Rumana menutup pintu depan rumahnya. Tak biasanya, sesampai di rumah  ibunya menyambut dengan wajah lebih semringah. Rumana merasakan hawa berbeda, pasti ada kabar baik yang akan segera ia dengar.

"Wa alaikum salam, anakku yang paling cantik."

"Ih, Ibu seneng sekali kayanya."  Rumana meletakkan bawaan di meja, ia beranjak membuka kulkas dan mengambil air untuk minum. Dia butuh penyegar untuk suasana hatinya yang mendadak kelabu. Ibunya menyeretnya duduk berhadap-hadapan.

"Ada apa sih, Bu?" tanya Rumana heran dengan sikap aneh ibunya.

"Pak Joko mau ngelihat kamu."

"Hah? Pak Joko?"

"Bukan Pak Jokonya, keponakannya yang baru pulang dari luar negeri. Masih muda dan mapan. Kamu mau, ya?"
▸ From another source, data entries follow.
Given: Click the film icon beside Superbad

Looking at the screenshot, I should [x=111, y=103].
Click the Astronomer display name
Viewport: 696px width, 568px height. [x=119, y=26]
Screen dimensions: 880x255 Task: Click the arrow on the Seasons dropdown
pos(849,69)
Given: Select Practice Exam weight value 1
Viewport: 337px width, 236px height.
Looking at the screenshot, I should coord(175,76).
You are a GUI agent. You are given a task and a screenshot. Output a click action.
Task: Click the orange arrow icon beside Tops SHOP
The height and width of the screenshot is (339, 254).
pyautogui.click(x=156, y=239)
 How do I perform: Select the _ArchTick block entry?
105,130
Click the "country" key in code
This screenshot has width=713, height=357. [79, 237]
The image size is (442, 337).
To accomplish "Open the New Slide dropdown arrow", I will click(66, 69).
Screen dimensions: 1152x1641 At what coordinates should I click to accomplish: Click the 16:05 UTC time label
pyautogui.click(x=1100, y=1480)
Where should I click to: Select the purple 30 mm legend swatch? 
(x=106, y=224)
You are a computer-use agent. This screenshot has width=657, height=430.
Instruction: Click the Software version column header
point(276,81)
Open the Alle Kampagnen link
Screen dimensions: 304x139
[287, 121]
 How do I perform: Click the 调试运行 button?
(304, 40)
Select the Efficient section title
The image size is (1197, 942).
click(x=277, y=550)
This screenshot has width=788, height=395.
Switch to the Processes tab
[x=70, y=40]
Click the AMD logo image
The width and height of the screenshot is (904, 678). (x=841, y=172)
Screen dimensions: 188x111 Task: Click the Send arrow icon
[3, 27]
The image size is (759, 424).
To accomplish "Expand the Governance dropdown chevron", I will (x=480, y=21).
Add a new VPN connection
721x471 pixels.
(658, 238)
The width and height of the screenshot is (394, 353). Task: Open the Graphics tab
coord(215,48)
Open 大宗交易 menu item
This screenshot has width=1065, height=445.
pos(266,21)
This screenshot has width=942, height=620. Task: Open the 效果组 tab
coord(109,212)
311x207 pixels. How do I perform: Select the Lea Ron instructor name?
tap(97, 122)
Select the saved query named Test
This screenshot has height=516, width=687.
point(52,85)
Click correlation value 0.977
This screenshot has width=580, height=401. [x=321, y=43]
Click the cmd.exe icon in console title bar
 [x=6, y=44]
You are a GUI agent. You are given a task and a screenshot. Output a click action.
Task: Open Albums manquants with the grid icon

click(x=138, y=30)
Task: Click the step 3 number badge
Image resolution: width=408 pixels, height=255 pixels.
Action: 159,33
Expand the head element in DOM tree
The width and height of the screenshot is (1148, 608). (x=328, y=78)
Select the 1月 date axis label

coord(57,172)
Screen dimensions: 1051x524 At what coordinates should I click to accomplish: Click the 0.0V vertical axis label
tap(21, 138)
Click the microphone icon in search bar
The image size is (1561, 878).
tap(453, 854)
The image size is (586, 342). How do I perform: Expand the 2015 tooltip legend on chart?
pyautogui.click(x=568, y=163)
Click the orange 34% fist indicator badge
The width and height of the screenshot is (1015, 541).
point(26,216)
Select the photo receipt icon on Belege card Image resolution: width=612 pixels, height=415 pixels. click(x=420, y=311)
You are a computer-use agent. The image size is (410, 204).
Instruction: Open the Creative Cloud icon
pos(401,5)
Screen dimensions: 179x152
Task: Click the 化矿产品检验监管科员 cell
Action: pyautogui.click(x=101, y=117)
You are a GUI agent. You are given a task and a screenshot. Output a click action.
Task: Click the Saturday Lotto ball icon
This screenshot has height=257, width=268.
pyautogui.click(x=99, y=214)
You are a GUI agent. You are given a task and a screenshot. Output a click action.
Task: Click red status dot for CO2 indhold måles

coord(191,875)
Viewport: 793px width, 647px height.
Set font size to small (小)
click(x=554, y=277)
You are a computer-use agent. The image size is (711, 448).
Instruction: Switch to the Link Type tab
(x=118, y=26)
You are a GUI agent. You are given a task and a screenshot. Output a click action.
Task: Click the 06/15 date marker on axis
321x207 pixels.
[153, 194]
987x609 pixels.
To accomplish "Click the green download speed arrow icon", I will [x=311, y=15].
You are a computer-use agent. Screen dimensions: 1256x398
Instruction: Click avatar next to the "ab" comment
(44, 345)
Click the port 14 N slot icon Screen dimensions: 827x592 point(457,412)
Mungkin ini saatnya, pikir Rumana. Tanpa berpikir panjang, Rumana langsung menyetujui.  Sudah terlalu banyak kali dia menolak orang-orang itu sejak dulu dengan alasan melanjutkan sekolahnya, sehingga harus menanggung akibatnya belum menikah di angka kepala tiga sekarang ini. Meski tak kalah banyak juga yang dikenalkan ibunya dan berakhir dengan ketidakcocokan.

Ibunya bersorak, cepat-cepat mengabarkan pada Pak Joko. Hari Minggu besok mereka akan datang. Dan suka cita itu menular pada yang lain. Ibunya mempersiapkan banyak kudapan sebagai suguhan tamu. Bapaknya  menghafal pertanyaan yang hendak ia tanyakan nantinya. Sedangkan,  Adiknya berubah menjadi pegawai salon pribadinya.  Rumana geleng kepala melihat keantusiasan keluarganya sendiri.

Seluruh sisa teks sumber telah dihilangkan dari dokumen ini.